BackChapter 1: Data and Decisions – Foundations of Statistical Thinking
Study Guide - Smart Notes
Tailored notes based on your materials, expanded with key definitions, examples, and context.
Data and Decisions
Introduction to Data in Business and Statistics
Modern organizations rely on data to inform planning, improve efficiency, and enhance quality. Data are systematically collected, stored, and analyzed to support decision-making processes. Understanding the nature and context of data is fundamental to statistical analysis.
What Are Data?
Definition and Context of Data
Data are recorded values—numbers, names, or other labels—collected about subjects of interest.
All data have a context, described by the "Five W's": Who (cases), What (variables), When, Where, and Why. Sometimes How is also included.
Data are often organized in data tables, where rows represent cases and columns represent variables.

Transactional data are collected from business transactions and stored in digital repositories called data warehouses. The process of extracting useful information from these data is known as data mining or predictive analytics. Business analytics refers to any statistical analysis used to drive business decisions.
Cases and Variables
Cases are the subjects (people, animals, objects, etc.) about whom or which data are collected.
Examples of cases include respondents (survey participants), subjects/participants (experiment participants), and experimental units (non-human subjects).
Variables are characteristics recorded about each case, typically shown as columns in a data table.

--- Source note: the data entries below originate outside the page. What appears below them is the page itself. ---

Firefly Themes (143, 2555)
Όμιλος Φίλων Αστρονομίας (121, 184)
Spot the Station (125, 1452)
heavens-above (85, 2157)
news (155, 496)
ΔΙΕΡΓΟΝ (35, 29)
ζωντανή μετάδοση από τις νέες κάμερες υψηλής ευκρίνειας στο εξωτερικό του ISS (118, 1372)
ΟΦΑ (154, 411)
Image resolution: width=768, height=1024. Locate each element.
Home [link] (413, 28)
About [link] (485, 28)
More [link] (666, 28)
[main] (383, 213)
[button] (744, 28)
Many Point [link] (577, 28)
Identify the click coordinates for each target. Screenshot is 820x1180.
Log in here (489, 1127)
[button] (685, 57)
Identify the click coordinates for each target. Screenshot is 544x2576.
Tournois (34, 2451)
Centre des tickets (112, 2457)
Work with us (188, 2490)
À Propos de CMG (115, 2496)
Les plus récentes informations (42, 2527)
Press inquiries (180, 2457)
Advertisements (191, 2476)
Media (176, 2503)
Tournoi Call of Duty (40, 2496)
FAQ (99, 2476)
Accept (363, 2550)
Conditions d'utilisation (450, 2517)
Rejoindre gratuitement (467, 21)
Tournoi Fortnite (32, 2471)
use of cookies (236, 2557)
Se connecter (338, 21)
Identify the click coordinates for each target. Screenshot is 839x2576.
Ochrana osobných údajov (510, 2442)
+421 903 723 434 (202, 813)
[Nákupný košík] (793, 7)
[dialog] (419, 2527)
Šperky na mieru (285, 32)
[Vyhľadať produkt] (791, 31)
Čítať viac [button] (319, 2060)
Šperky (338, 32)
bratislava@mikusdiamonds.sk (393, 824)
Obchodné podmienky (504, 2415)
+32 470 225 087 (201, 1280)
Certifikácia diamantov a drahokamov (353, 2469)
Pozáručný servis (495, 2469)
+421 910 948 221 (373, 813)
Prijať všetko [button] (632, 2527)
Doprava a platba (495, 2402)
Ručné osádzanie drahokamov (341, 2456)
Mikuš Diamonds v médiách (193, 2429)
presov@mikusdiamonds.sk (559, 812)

Metadata and Data Organization
Metadata provide information about how, when, and where data were collected, who each case represents, and definitions of variables.
Data are often stored in spreadsheets, but complex datasets may use relational databases—multiple linked tables, each about a specific set of cases and variables.

Example: Credit Card Bank
Cases: Individual customers of a credit card bank.
Variables: Account ID, Pre Spending, Post Spending, Age, Segment, Enroll?, Offer, Segment Spend.
Context: Data from internal records over 6 months (3 months before and after a marketing offer).
Types of Variables
Categorical (Qualitative) Variables
Categorical variables name categories and answer questions about how cases fall into those categories. They may be descriptive (e.g., type of advertising) or coded numerically (e.g., zip code).
Examples: Yes/No responses, class standing (Freshman, Sophomore, etc.), satisfaction ratings.

Quantitative Variables
Quantitative variables have measured numerical values with units, indicating how much or how many of something is measured.
Units are essential for interpreting quantitative variables (e.g., dollars, years, kilograms).
Examples: Age (in years), spending amount (in dollars).
Variables with Dual Roles
Some variables can be either categorical or quantitative, depending on the context and purpose of analysis. For example, Age can be measured in years (quantitative) or classified into groups (categorical).
Identifier Variables
Identifier variables uniquely identify each case (e.g., Social Security Number, Student ID).
They are a special type of categorical variable, have no units, and are not analyzed statistically but are useful for linking data.
Other Data Types: Ordinal and Nominal Variables
Ordinal variables have ordered categories (e.g., employee rank, satisfaction level).
Nominal variables are categorical variables without order (e.g., gender, color).
Cross-Sectional and Time Series Data
Time series data are measured at regular intervals over time (e.g., monthly sales).
Cross-sectional data are measured at a single point in time across multiple cases (e.g., sales revenue for all stores in one month).
Data Sources: Where, How, and When
Importance of Data Collection Context
When and where data are collected can affect their meaning and interpretation.
How data are collected (experiment, survey, observational study) determines the validity of inferences.
Data can be obtained from experiments, surveys, public/private agencies, or online sources.
Example: Credit Card Bank Data Collection
Carly's data: Transactional data (not a survey or experiment).
Ying Mei's data: Designed survey.
Gregg's data: Designed experiment (random assignment of offers).
Best Practices and Cautions in Data Analysis
Always consider the context (the W's) before analyzing data.
Do not assume a variable is quantitative just because it is numeric; context determines its role.
Be skeptical of data sources and question the representativeness and intent behind data collection.
Summary Table: Types of Variables
Variable Type | Description | Examples |
|---|---|---|
Categorical (Nominal) | Names categories without order | Gender, Color, Zip Code |
Categorical (Ordinal) | Names categories with order | Class standing, Satisfaction level |
Quantitative | Numerical values with units | Age (years), Income ($) |
Identifier | Unique label for each case | Student ID, SSN |
Key Takeaways
Data are values with context; understanding the W's is essential for meaningful analysis.
Variables can be categorical, quantitative, ordinal, nominal, or identifiers—classification depends on context and purpose.
Data collection methods and context influence the validity and interpretation of statistical results.